Hancock Fabrics Reports Operating Income of $2.7 Million for the 2014 Fiscal Year, Its Second Consecutive Year of Operating Income, and First Positive Cash Flow from Operations since 2010
By Business Wire News
By Business Wire News
Hancock Fabrics, Inc. (OTC symbol: HKFI) today announced financial results for its fourth quarter of 2014, which contained 14 weeks, and the 2014 fiscal year ended January 31, 2015, which contained 53 weeks.
Financial results for the fourth quarter include:
- Net sales for the quarter were $88.8 million compared to $81.3 million for the fourth quarter of 2013. On a comparable 13 week basis net sales increased by 2.8% year over year and comparable store sales increased by 2.2%.
- Gross profit for the fourth quarter was 40.1% compared to 41.0% for the fourth quarter of the prior year. The reduction was mostly driven by increased promotions that improved sales, as evidenced by the increase in fourth quarter comparable store sales, and increased freight costs, partially offset by inventory shrink reduction.

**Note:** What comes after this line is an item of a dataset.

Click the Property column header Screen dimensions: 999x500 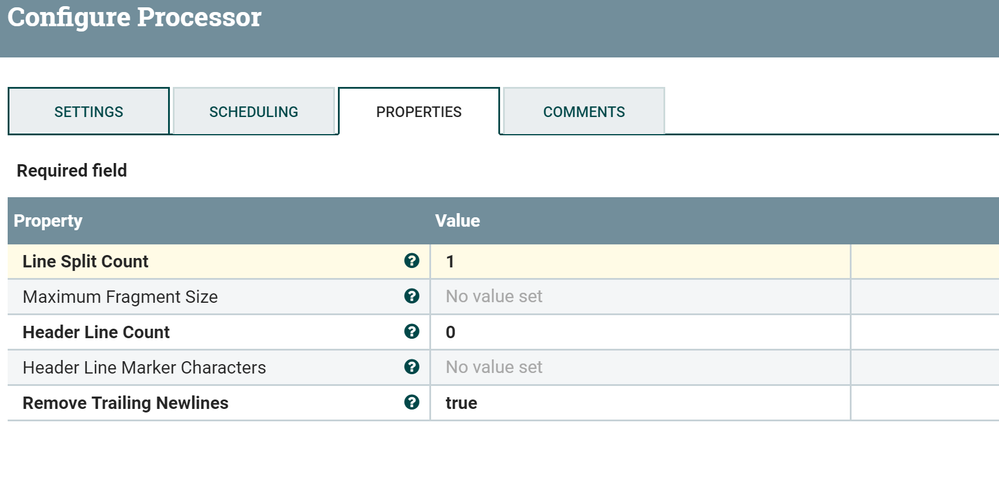48,221
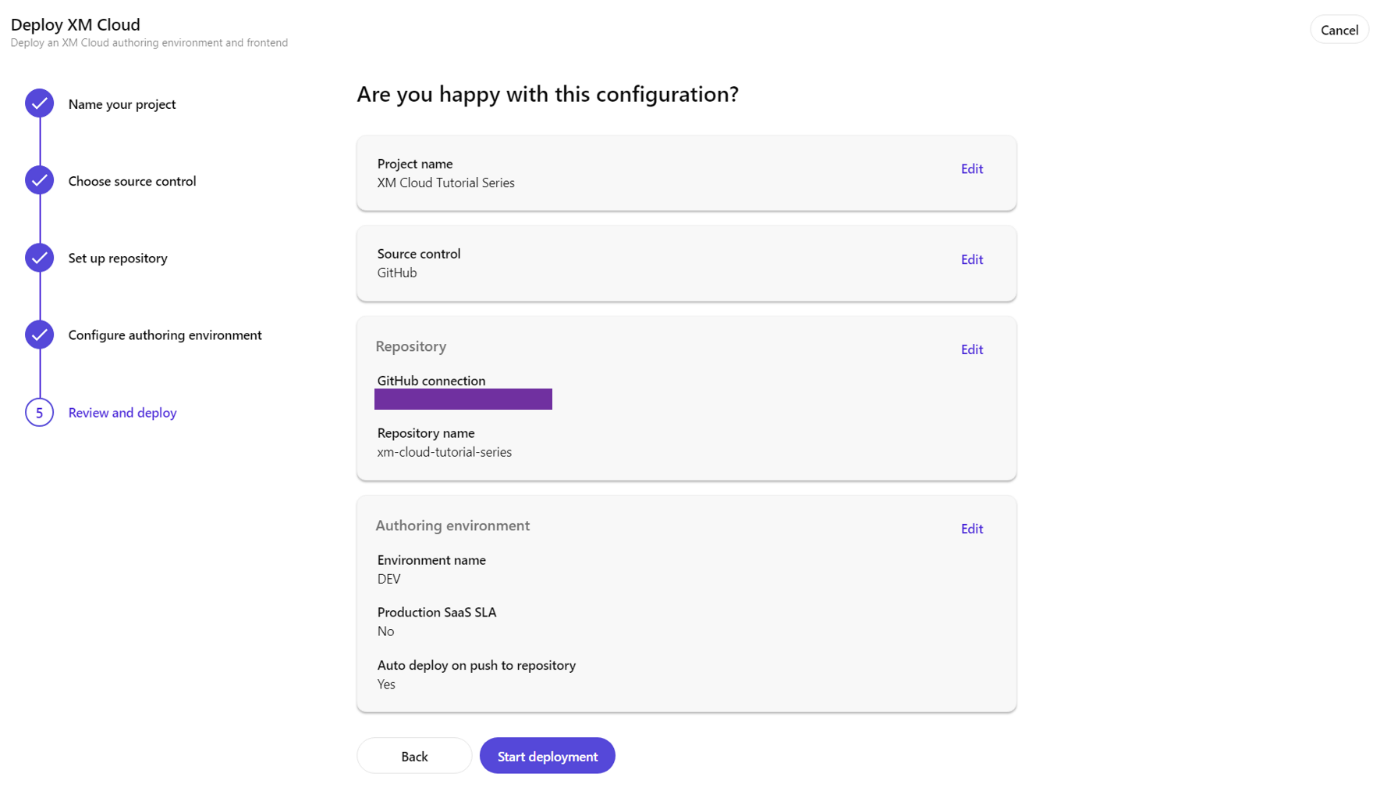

- Selling, general and administrative expenses for the quarter, including depreciation and amortization, decreased to 36.7% of net sales from 37.1% as reductions in rent, incentive compensation, store payroll and utilities were partially offset by increased insurance and employee benefit cost.

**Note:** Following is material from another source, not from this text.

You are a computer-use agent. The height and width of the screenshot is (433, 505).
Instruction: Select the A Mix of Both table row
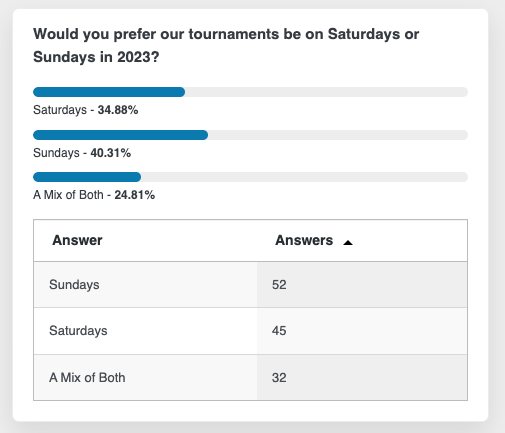pos(250,377)
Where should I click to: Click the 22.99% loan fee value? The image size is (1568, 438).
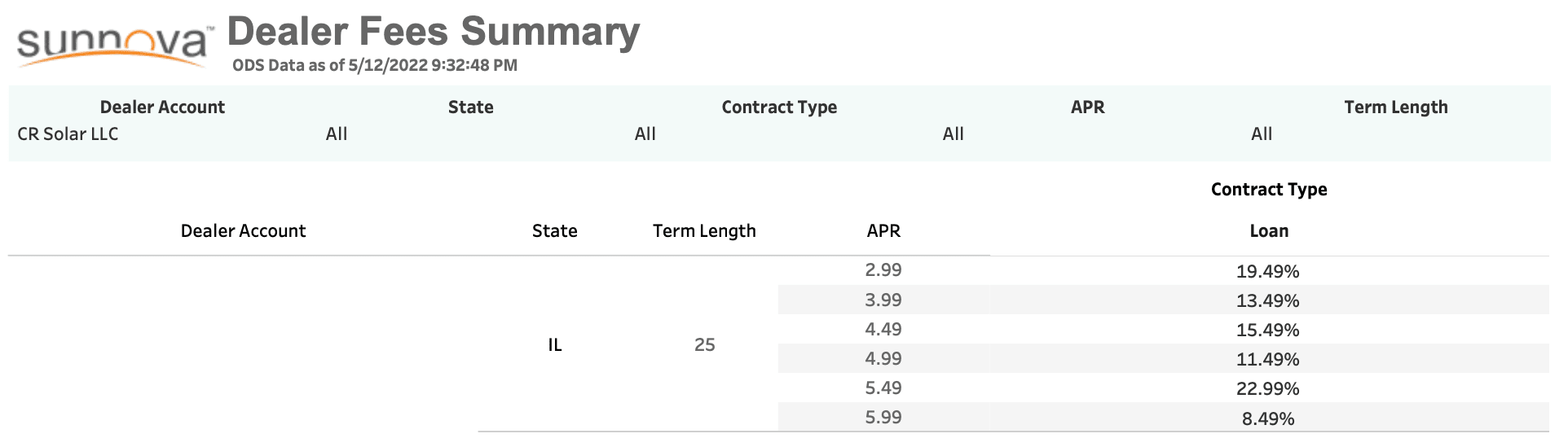tap(1267, 389)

- Operating income for the quarter was $3.0 million compared to $3.1 million in the fourth quarter last year.
- EBITDA, a non-GAAP measure, which is defined as earnings (loss) before interest, taxes, depreciation and amortization, improved slightly to $4.4 million for the quarter from $4.3 million for the same period last year.
- Net income decreased by $0.3 million with net income of $1.4 million, or $0.06 per diluted share, in the fourth quarter of fiscal 2014 compared to a net income of $1.7 million, or $0.07 per diluted share in the fourth quarter of fiscal 2013.

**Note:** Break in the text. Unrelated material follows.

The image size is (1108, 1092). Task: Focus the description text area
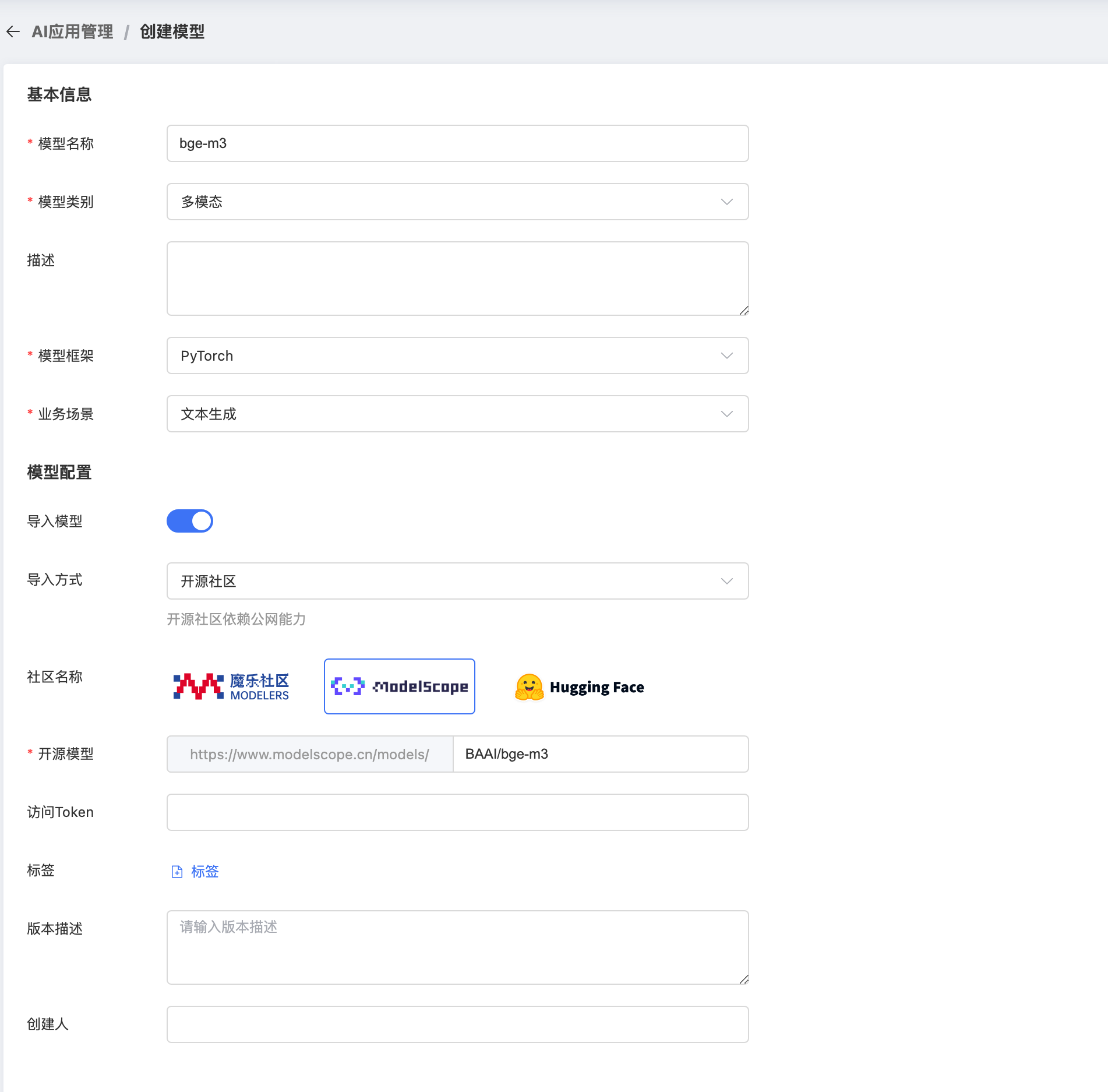[457, 279]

- At quarter end, the Company had outstanding borrowings under its revolving line of credit of $59.1 million, a term loan balance of $15.0 million and outstanding letters of credit of $7.6 million. Additional amounts available to borrow under its revolving line of credit at the end of the quarter were $10.6 million. The balance of the Company’s subordinated debt was $8.2 million at quarter end.
Fiscal 2014 financial results include:
- Net sales for fiscal year 2014 were $283.1 million compared to $276.0 million last year. On a comparable 52 week basis net sales increased by 0.7% and comparable same store sales also increased by 0.7%.
- Gross profit for fiscal 2014 declined by 30 basis points to 42.7% as compared to 43.0% for the prior year. The reduction was mostly due to increased promotions to drive sales volume and customer traffic and increased cost of handling inventory partially offset by inventory shrink reduction and vendor discounts.
- Selling, general and administrative expenses for fiscal 2014, including depreciation and amortization increased to 41.7% of sales from 41.5% for the prior year. This increase was driven by increased depreciation from capital investments in stores and technology, increased insurance and employee benefit costs, partially offset by commission income and occupancy costs.
- Operating income for 2014 was $2.7 million compared to $4.0 million for fiscal 2013.
- EBITDA was $7.7 million for fiscal 2014 compared to $8.7 million for last year.
- The net loss for fiscal 2014 was $3.2 million, or $0.15 per basic share, for fiscal year 2014, compared to a net loss of $1.9 million, or $0.09 per basic share for fiscal year 2013.
The Company announced on April 22, 2015 the refinancing of the Company’s existing senior debt under a new credit agreement with Wells Fargo Capital Finance and Great American Capital Partners. This will provide additional availability over the current senior debt and extends the maturity date of the Company’s senior debt to April 22, 2020, subject to a springing maturity provision which could cause the maturity date to be August 22, 2017 if the Company’s existing senior notes are not refinanced or repaid before that date and more than $750,000 of the senior notes remains outstanding on such date.
Steve Morgan, President and Chief Executive Officer, commented, “We are encouraged to have produced two consecutive years of positive operating income, something we have not done since 2009. In addition to this we generated positive cash flow from operations for the first time since 2010. We are pleased with these accomplishments, but remained focused on continuous improvement in operations and cash management. We also recently announced a new five year refinancing deal with Wells Fargo Capital Finance and Great American Capital Partners. The new refinancing was undertaken early as it gives us an extended term on our debt and additional availability. This enhances our ability to drive operating results and further improve cash flow through inventory productivity. With the trend of positive operating income and new financing recently completed, we are confident about the direction the Company is heading and what we believe our potential to be.”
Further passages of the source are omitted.